What you have to do: Each line of the material should be set down exactly. Pictures are not part of the copy.

Records for the task:
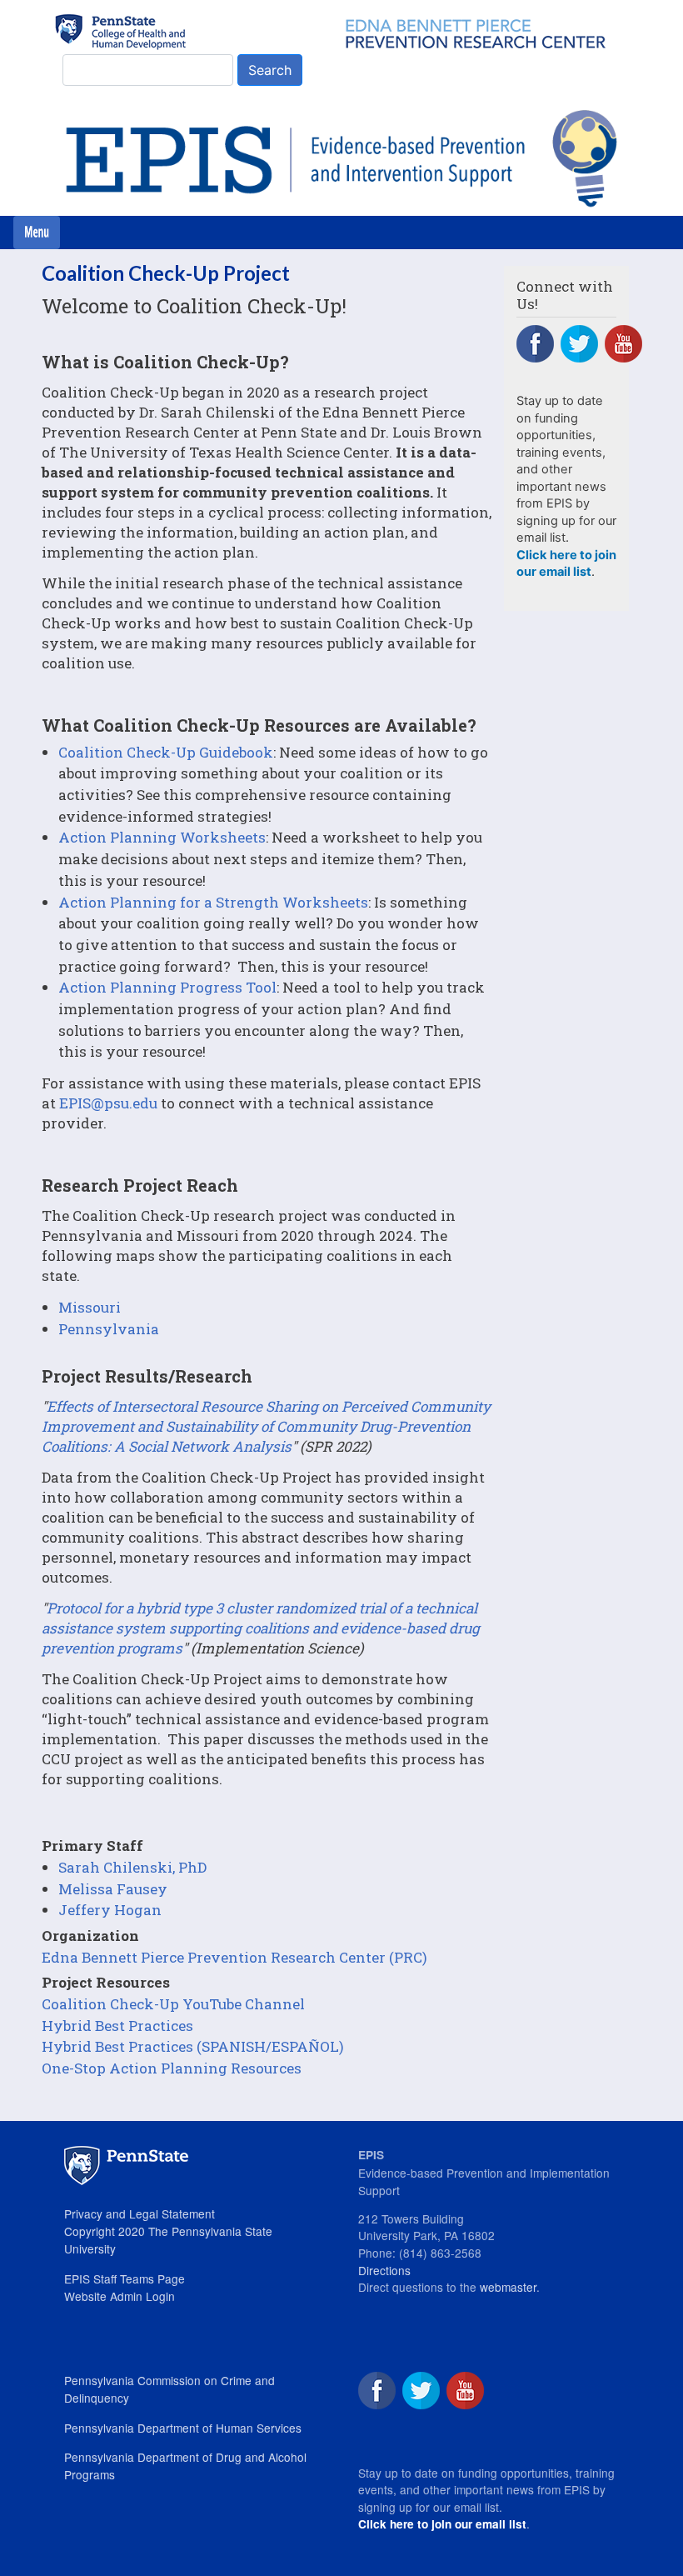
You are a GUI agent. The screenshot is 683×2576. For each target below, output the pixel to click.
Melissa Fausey (112, 1888)
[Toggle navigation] (36, 232)
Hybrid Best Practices (117, 2025)
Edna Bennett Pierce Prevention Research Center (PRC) (234, 1957)
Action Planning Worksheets (162, 837)
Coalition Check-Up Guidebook (165, 752)
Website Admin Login (119, 2296)
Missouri (89, 1307)
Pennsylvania (108, 1328)
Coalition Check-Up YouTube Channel (173, 2003)
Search (270, 70)
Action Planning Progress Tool (167, 987)
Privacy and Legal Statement (139, 2213)
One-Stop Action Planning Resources (172, 2068)
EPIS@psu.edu (108, 1103)
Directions (384, 2270)
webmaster (508, 2286)
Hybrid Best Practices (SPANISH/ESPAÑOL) (193, 2046)
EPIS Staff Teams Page (124, 2278)
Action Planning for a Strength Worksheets (213, 902)
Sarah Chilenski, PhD (132, 1867)
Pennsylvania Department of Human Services (183, 2427)
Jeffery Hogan (110, 1909)
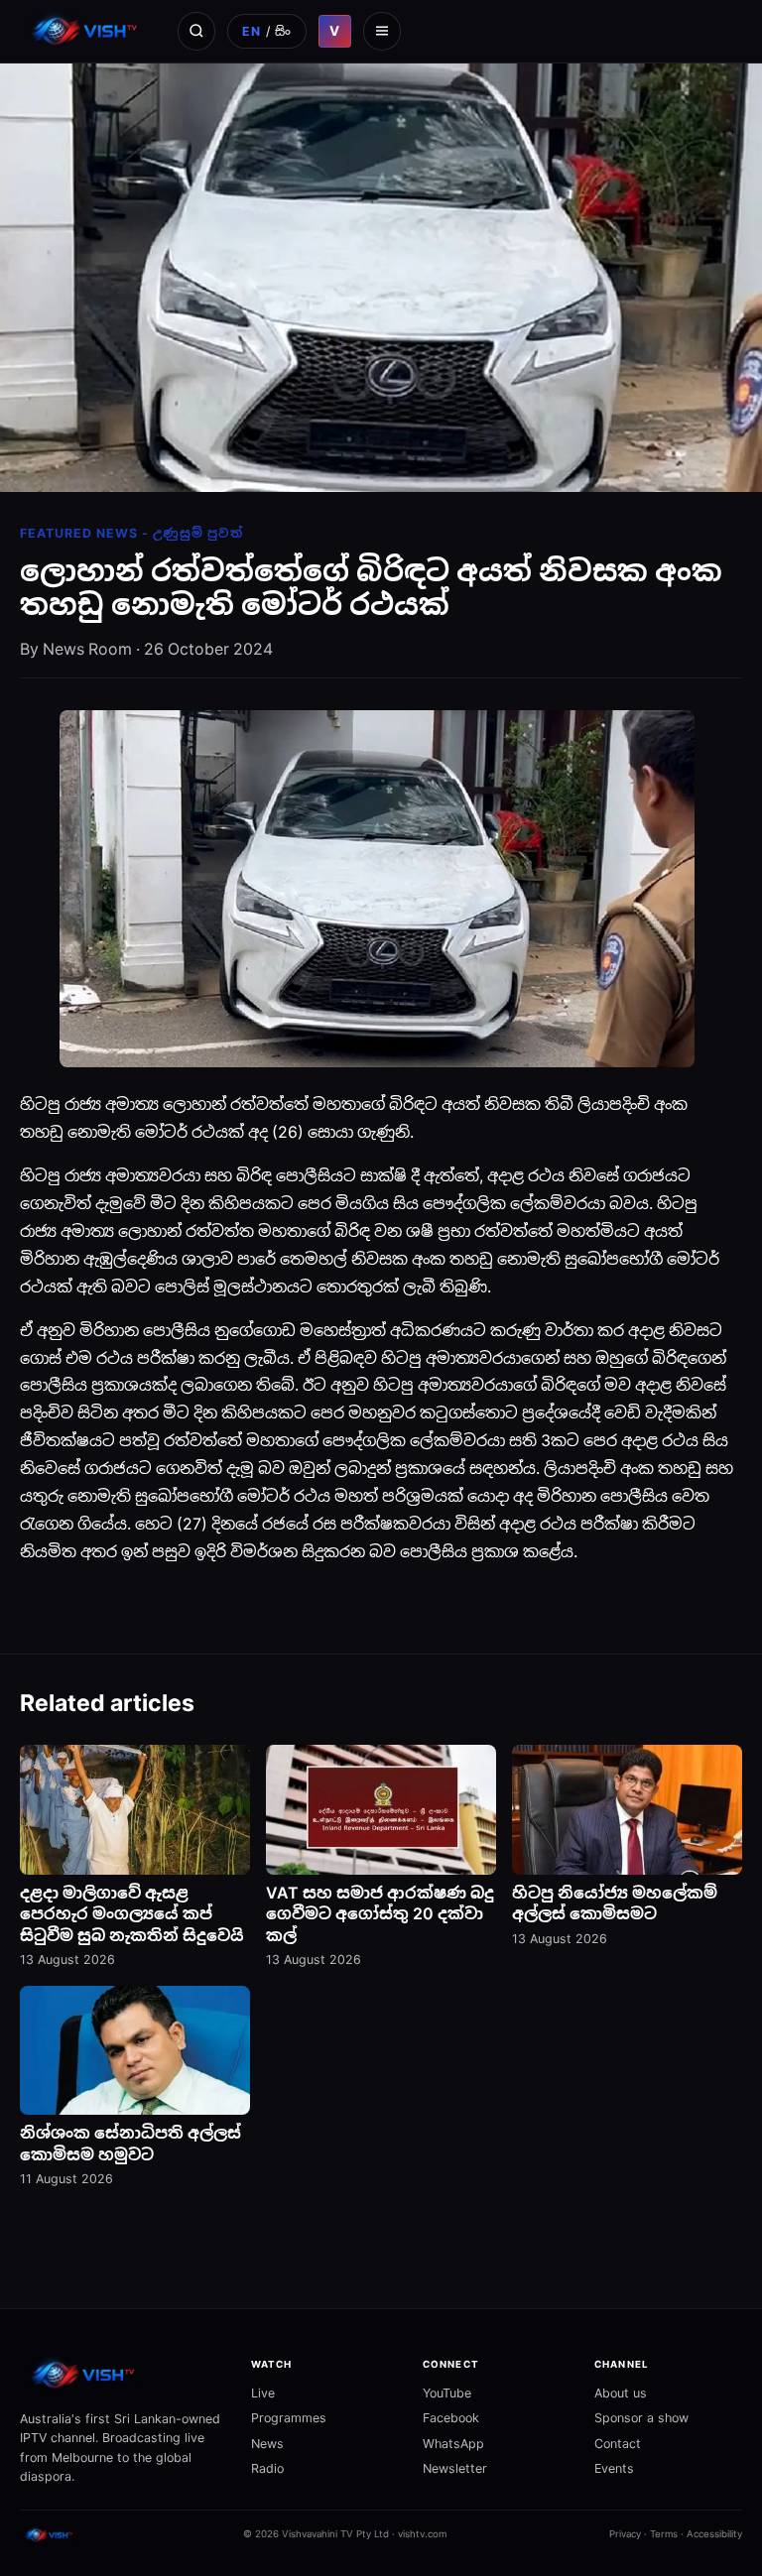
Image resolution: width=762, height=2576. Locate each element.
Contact (617, 2443)
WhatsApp (453, 2443)
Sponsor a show (641, 2417)
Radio (267, 2468)
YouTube (447, 2393)
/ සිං (266, 31)
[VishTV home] (87, 31)
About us (620, 2393)
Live (263, 2393)
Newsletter (455, 2468)
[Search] (196, 31)
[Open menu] (382, 31)
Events (614, 2468)
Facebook (451, 2417)
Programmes (288, 2417)
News (267, 2443)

Task response:
You are a GUI agent. The screenshot is 683×2576. For each target below, output the pixel to click.
Melissa Fausey (112, 1888)
[Toggle navigation] (36, 232)
Hybrid Best Practices (117, 2025)
Edna Bennett Pierce Prevention Research Center (PRC) (234, 1957)
Action Planning Worksheets (162, 837)
Coalition Check-Up Guidebook (165, 752)
Website Admin Login (119, 2296)
Missouri (89, 1307)
Pennsylvania (108, 1328)
Coalition Check-Up YouTube Channel (173, 2003)
Search (270, 70)
Action Planning Progress Tool (167, 987)
Privacy and Legal Statement (139, 2213)
One-Stop Action Planning Resources (172, 2068)
EPIS@psu.edu (108, 1103)
Directions (384, 2270)
webmaster (508, 2286)
Hybrid Best Practices (SPANISH/ESPAÑOL) (193, 2046)
EPIS Staff Teams Page (124, 2278)
Action Planning for a Strength Worksheets (213, 902)
Sarah Chilenski, PhD (132, 1867)
Pennsylvania Department of Human Services (183, 2427)
Jeffery Hogan (110, 1909)
Image resolution: width=762, height=2576. Locate each element.
Contact (617, 2443)
WhatsApp (453, 2443)
Sponsor a show (641, 2417)
Radio (267, 2468)
YouTube (447, 2393)
/ සිං (266, 31)
[VishTV home] (87, 31)
About us (620, 2393)
Live (263, 2393)
Newsletter (455, 2468)
[Search] (196, 31)
[Open menu] (382, 31)
Events (614, 2468)
Facebook (451, 2417)
Programmes (288, 2417)
News (267, 2443)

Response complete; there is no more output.